As perguntas, por mais constrangedoras que pareçam, são oportunidades para se criar um canal de diálogo. “As crianças, hoje, ficam muito sozinhas, e não se deve desperdiçar o momento”, orienta a psicanalista Ana Maria Iencarelli, presidente da Associação Brasileira de Proteção à Infância e à Adolescência. A associação mantém no Rio de Janeiro o serviço telefônico Teca (0xx21 3860-0665), que recebe mil ligações por mês de crianças e adolescentes. Muitas com queixas de maus-tratos – o que abre outro capítulo no bate-papo com os pequenos. A pedofilia, por exemplo, é um risco para o qual eles devem ser alertados, tão importante quanto satisfazer a curiosidade em torno do julgamento de Michael Jackson. “A criança deve saber que não é certo um adulto tocar suas partes íntimas. Deve-se dizer a ela que, se alguém fizer tal proposta, ela deve falar sem medo para um adulto em quem confie. Normalmente, o pedófilo faz ameaças à mãe da criança para que ela não fale”, informa a psicanalista.

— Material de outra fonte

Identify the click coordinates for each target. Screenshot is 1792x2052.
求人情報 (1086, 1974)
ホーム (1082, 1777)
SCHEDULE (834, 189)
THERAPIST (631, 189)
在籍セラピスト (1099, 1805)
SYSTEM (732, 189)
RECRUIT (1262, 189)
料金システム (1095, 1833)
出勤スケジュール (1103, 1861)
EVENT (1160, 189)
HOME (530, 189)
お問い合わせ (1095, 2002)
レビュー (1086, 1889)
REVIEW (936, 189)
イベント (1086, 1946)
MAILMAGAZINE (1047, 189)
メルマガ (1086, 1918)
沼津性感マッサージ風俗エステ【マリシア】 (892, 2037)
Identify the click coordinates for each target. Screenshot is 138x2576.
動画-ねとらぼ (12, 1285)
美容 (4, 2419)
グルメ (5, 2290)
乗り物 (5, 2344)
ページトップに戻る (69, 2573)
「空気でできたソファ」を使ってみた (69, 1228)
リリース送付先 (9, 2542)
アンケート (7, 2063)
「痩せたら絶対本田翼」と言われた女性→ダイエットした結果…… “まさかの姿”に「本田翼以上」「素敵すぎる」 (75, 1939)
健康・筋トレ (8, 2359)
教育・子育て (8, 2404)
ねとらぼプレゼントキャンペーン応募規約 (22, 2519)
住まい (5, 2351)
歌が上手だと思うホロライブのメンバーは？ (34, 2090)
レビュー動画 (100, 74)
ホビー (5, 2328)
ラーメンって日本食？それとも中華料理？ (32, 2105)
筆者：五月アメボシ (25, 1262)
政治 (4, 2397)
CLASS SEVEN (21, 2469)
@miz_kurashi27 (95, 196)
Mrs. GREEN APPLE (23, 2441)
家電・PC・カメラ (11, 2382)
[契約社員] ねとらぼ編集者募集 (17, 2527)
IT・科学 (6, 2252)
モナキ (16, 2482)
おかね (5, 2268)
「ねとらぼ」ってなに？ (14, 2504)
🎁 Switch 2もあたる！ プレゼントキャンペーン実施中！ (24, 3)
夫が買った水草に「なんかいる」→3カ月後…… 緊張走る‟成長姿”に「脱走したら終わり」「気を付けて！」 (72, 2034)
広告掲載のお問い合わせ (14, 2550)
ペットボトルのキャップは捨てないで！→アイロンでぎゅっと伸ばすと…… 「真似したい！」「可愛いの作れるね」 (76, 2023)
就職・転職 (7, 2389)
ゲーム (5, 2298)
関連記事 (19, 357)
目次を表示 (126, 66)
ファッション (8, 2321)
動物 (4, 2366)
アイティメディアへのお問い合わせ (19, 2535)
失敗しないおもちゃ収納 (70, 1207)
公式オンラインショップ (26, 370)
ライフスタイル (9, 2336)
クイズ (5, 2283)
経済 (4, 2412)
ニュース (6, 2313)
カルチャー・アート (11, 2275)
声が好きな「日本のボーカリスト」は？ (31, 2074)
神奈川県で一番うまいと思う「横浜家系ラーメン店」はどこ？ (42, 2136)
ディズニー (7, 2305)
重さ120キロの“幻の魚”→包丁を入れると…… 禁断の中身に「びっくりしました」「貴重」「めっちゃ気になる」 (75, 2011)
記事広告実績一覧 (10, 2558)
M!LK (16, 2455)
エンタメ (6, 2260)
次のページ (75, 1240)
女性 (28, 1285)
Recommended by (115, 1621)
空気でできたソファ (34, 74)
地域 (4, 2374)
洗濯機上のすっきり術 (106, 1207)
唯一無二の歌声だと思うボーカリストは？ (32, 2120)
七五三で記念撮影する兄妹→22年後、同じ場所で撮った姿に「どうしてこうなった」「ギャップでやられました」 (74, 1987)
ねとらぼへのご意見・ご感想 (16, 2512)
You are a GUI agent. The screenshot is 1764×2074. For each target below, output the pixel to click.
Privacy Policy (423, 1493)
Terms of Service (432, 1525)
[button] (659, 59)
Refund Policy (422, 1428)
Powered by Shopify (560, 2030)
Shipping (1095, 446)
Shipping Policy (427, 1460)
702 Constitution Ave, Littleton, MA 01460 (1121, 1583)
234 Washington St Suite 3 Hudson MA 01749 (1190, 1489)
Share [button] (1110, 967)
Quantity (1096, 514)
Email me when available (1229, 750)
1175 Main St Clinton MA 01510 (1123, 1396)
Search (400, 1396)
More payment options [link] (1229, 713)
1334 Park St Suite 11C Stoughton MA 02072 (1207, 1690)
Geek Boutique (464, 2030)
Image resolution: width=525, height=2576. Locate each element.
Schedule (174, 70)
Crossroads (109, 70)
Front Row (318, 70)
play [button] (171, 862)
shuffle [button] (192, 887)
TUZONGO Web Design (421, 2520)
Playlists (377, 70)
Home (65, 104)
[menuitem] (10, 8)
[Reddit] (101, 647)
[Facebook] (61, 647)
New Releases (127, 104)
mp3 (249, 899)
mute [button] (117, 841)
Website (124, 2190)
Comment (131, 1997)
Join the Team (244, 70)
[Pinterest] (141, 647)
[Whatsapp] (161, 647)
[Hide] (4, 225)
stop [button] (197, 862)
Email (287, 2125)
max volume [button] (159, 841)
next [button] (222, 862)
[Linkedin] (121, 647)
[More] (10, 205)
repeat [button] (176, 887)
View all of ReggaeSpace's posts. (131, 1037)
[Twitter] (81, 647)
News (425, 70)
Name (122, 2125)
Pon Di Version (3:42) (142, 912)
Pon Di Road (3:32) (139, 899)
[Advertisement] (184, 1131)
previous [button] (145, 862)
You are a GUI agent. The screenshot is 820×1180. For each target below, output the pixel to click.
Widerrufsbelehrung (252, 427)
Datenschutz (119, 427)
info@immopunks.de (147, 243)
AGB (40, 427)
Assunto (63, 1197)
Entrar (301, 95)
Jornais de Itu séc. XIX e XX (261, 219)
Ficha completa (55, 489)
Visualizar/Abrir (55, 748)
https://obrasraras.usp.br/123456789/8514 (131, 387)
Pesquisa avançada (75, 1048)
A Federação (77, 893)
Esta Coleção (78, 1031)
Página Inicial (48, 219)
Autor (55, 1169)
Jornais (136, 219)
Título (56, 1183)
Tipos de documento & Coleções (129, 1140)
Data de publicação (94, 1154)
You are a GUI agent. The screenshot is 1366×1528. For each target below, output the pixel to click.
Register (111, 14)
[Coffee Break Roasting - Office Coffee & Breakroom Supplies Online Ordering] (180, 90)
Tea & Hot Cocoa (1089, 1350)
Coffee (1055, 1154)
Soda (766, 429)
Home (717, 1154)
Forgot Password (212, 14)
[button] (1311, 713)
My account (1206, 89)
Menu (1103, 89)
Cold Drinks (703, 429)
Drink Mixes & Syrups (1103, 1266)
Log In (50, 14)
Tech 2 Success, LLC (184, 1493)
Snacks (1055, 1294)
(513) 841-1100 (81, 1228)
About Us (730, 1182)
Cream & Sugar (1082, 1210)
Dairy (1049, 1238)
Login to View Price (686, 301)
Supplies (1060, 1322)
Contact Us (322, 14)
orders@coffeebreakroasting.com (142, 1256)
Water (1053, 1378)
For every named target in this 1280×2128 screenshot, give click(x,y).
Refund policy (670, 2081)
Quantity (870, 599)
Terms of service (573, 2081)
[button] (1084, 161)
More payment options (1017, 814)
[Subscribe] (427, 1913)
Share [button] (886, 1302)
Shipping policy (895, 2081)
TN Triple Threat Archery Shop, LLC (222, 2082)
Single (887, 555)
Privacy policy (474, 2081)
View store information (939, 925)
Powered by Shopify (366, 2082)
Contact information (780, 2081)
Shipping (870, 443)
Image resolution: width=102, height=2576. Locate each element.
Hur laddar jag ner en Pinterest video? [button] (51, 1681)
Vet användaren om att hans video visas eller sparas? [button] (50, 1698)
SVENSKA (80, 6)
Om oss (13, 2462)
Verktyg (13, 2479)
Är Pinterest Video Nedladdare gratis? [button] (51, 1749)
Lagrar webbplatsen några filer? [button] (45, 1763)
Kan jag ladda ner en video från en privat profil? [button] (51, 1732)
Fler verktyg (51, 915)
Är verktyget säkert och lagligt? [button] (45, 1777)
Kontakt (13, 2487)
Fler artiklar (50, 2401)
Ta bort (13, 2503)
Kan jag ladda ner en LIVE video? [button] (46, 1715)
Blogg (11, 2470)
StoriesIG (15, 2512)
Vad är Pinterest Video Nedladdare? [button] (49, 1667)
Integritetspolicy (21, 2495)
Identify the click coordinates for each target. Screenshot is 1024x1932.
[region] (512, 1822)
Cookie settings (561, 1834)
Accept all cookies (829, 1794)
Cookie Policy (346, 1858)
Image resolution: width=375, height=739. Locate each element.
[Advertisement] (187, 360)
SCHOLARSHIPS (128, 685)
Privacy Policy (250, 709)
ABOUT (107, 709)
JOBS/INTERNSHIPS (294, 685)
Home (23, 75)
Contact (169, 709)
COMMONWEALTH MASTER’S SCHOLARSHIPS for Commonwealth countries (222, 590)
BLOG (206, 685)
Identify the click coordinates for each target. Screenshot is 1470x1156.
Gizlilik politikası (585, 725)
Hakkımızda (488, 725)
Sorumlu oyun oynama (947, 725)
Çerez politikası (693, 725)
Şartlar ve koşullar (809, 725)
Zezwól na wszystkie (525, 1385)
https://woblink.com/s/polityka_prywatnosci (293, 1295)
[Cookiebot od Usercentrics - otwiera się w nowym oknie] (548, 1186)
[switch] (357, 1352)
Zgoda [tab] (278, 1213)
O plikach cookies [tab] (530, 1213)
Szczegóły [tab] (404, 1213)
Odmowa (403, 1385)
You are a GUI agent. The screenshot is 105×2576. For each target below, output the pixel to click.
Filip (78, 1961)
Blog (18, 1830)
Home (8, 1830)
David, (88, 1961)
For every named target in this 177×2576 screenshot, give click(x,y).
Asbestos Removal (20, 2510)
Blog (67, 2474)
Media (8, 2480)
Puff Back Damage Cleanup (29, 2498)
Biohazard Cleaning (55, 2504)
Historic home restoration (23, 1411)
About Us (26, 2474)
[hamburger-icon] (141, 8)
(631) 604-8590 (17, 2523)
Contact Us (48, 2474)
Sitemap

Intimidade – Essa disposição para a conversa, no entanto, não significa que temos que tratar de qualquer assunto a todo instante. “Se o momento é inadequado, dizemos à criança que conversaremos mais tarde. É uma forma de ensinar-lhe algo sobre intimidade”, lembra Ana Maria. De qualquer modo, é bom estar preparado. Um acontecimento fortuito pode motivar questionamentos. Foi depois de ouvir uma canção, que Lucas, oito anos, filho da podóloga Guiomar de Oliveira, saiu-se com essa. “Mãe, ainda vou descobrir o que é transar. Surpresa, Guiomar não disse nada. No outro dia, perguntou a ele: “Descobriu o que é transar?” Lucas respondeu: “Descobri, mas não posso falar, mãe.” Ela achou graça, mas agora espera uma chance para voltar ao assunto.